- _AVAILABLE RECORDS_
⁂
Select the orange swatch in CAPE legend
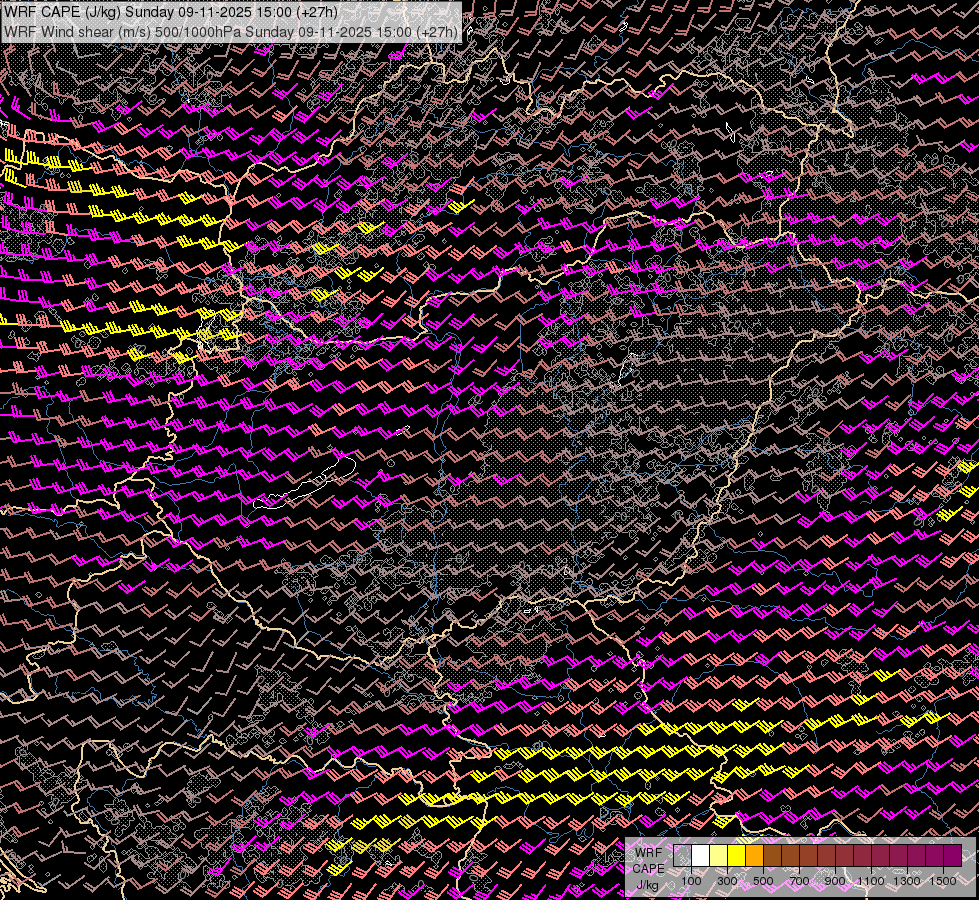 pyautogui.click(x=755, y=855)
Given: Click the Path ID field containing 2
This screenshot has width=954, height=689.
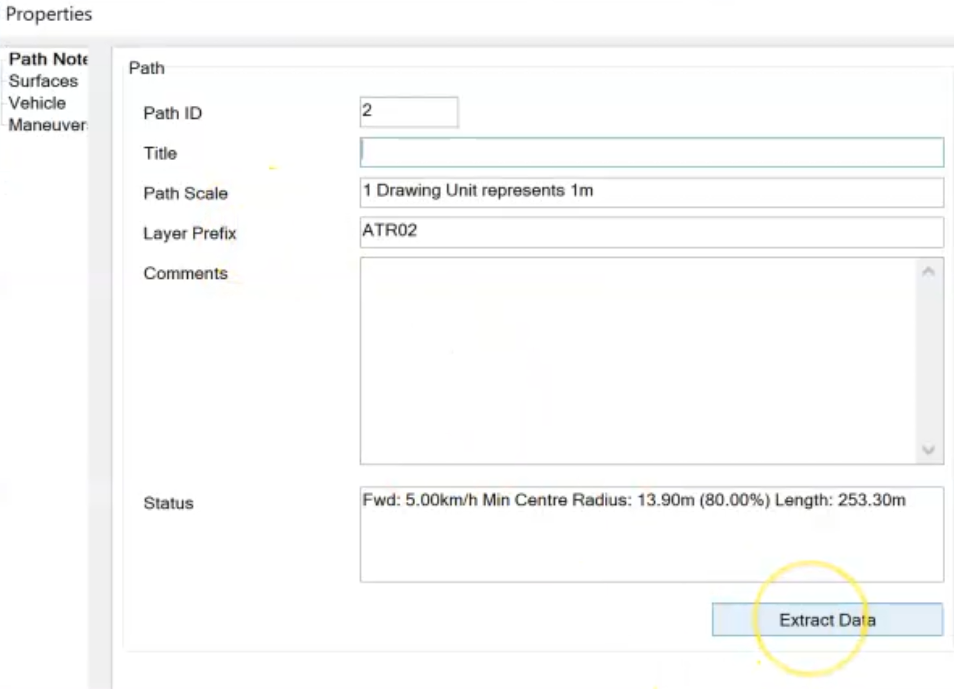Looking at the screenshot, I should coord(408,112).
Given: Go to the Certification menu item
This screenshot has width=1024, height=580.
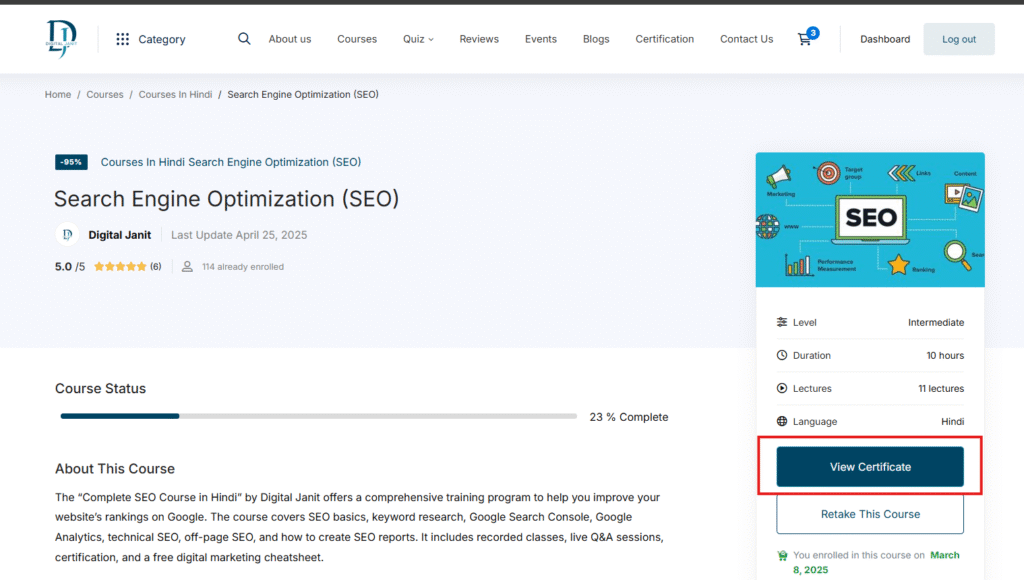Looking at the screenshot, I should [x=664, y=39].
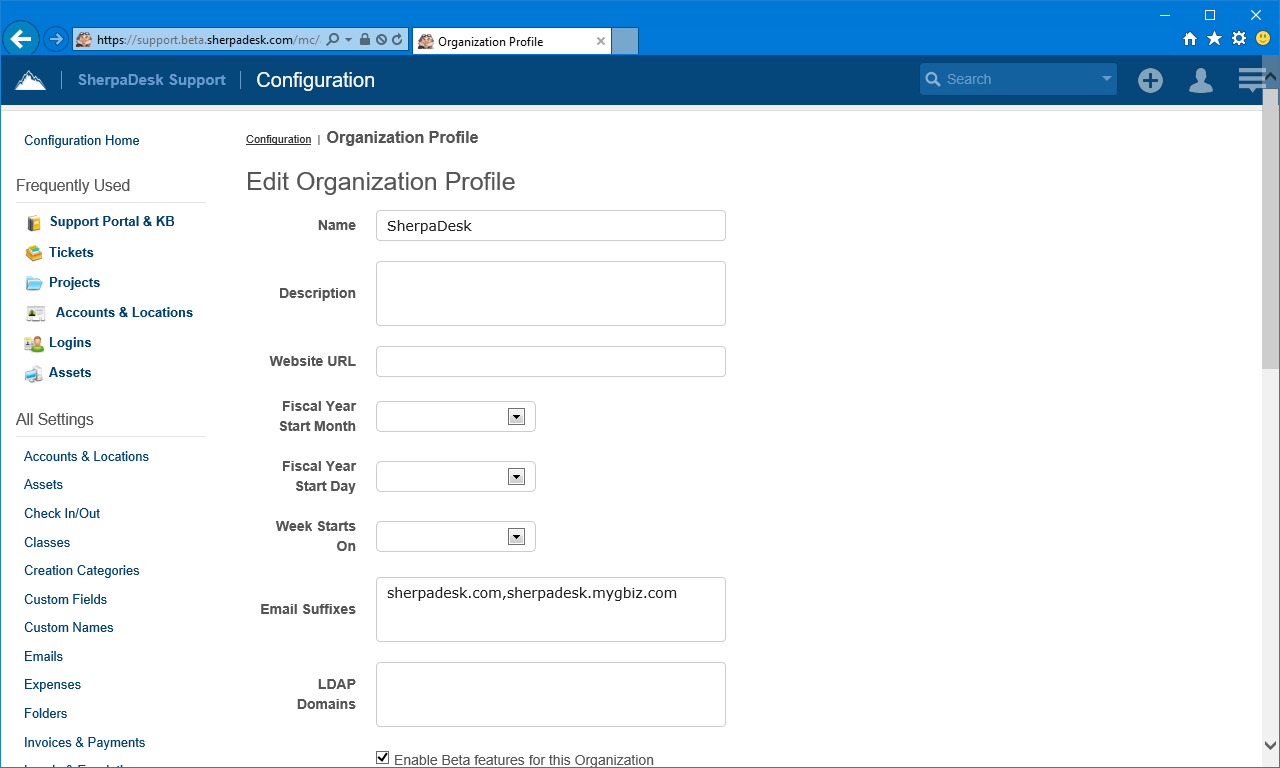Click the Configuration breadcrumb link

(278, 138)
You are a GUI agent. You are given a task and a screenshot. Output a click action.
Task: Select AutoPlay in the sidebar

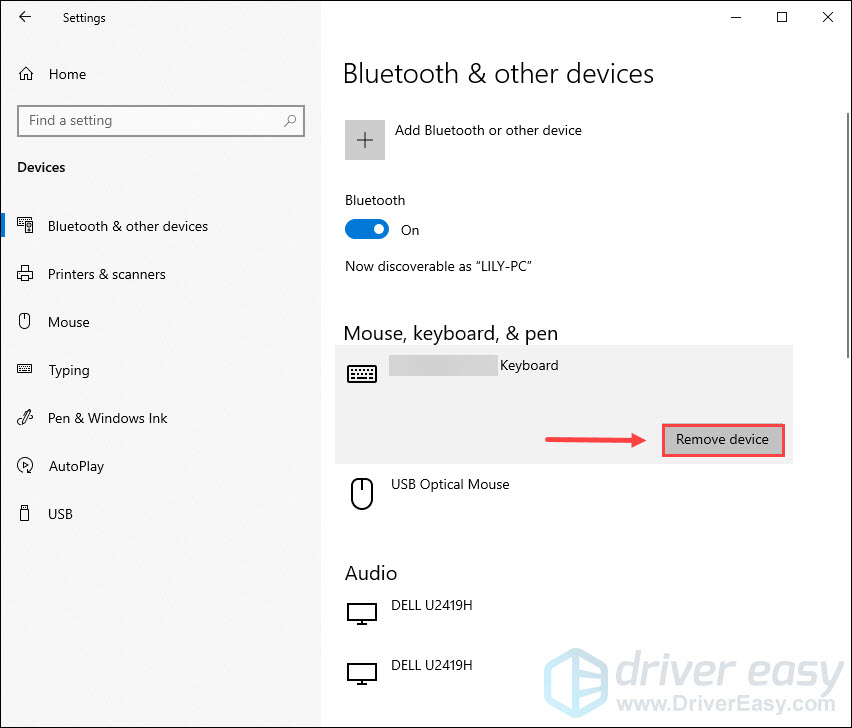pos(76,466)

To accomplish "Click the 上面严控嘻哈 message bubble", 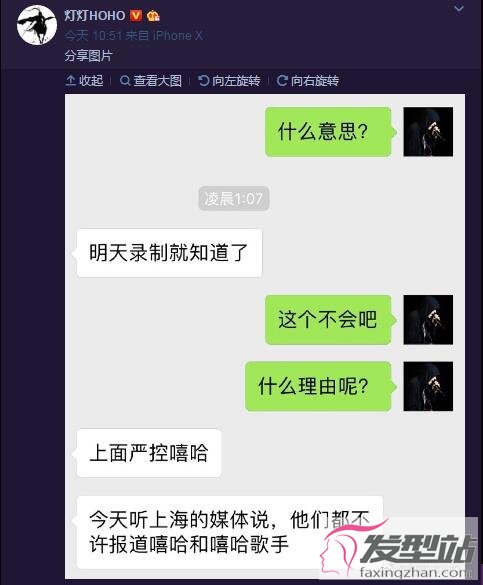I will pos(148,453).
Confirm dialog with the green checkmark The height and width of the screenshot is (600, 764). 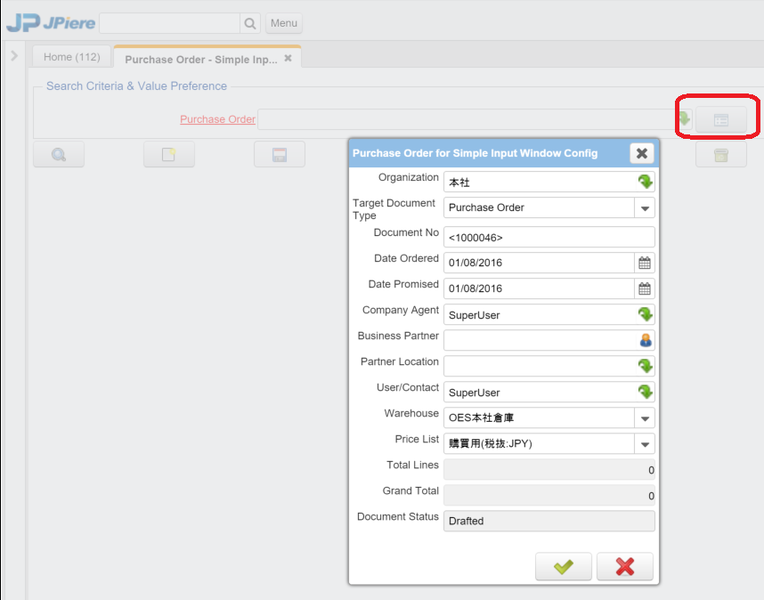point(563,566)
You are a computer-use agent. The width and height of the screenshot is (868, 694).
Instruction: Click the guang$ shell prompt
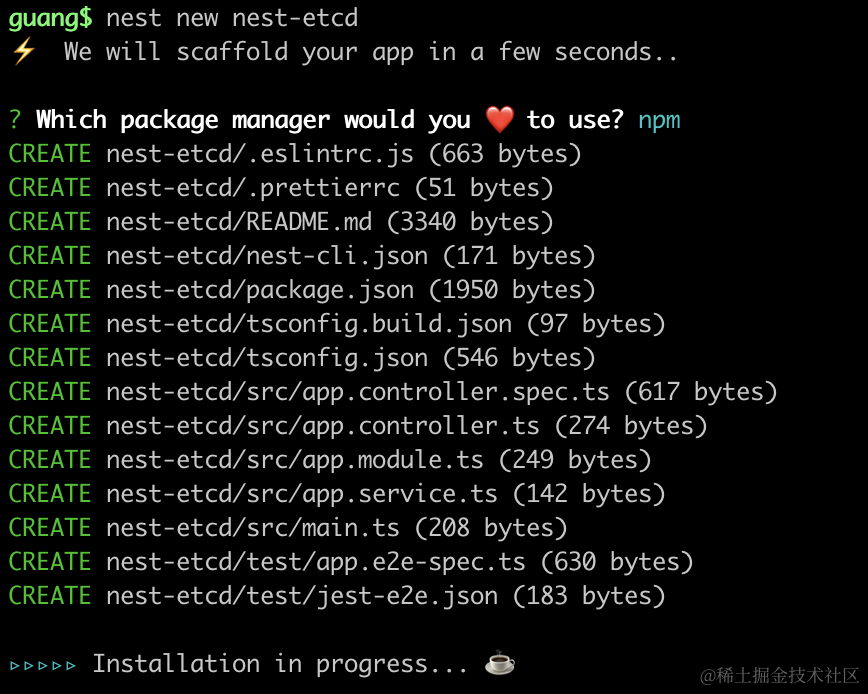point(51,18)
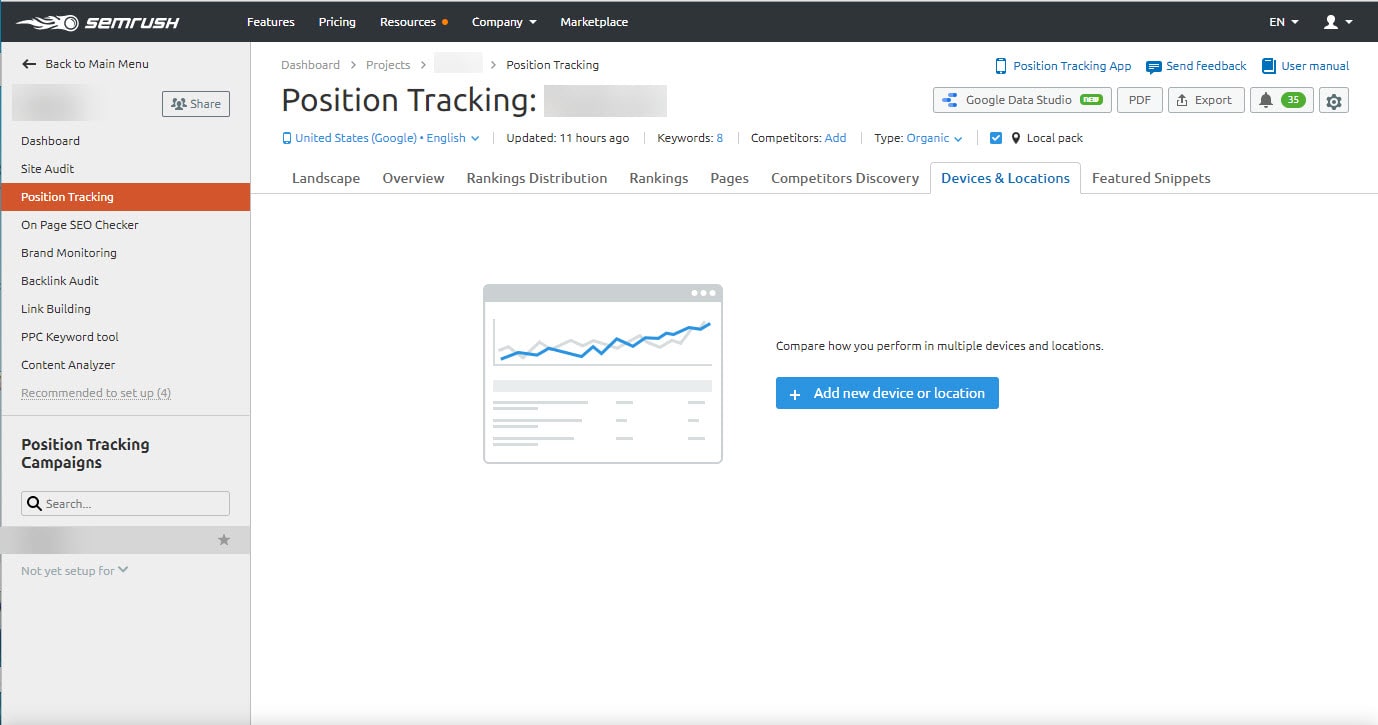Screen dimensions: 1378x725
Task: Switch to the Rankings Distribution tab
Action: coord(537,178)
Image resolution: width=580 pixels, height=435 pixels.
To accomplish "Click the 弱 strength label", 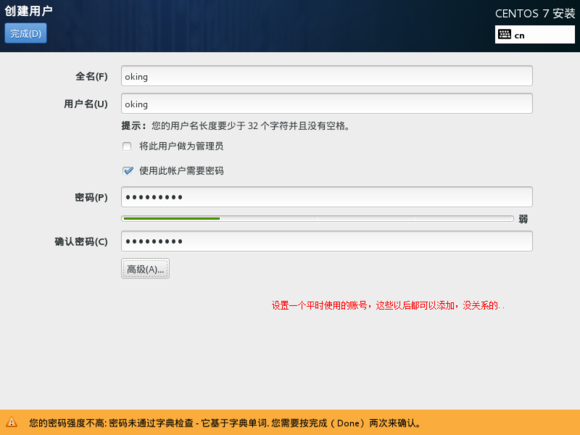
⁂
- _YOUR ASSIGNMENT_
Which lines run from the one containing "You are a computer-use" to the end of the data above? Set down those lines exactly, and only those, without any pictures.

- _WRITTEN SOLUTION_
You are a computer-use agent. The width and height of the screenshot is (868, 694).
Instruction: Click the guang$ shell prompt
point(51,18)
Screen dimensions: 1378x725
Task: Switch to the Rankings Distribution tab
Action: coord(537,178)
Image resolution: width=580 pixels, height=435 pixels.
To accomplish "Click the 弱 strength label", 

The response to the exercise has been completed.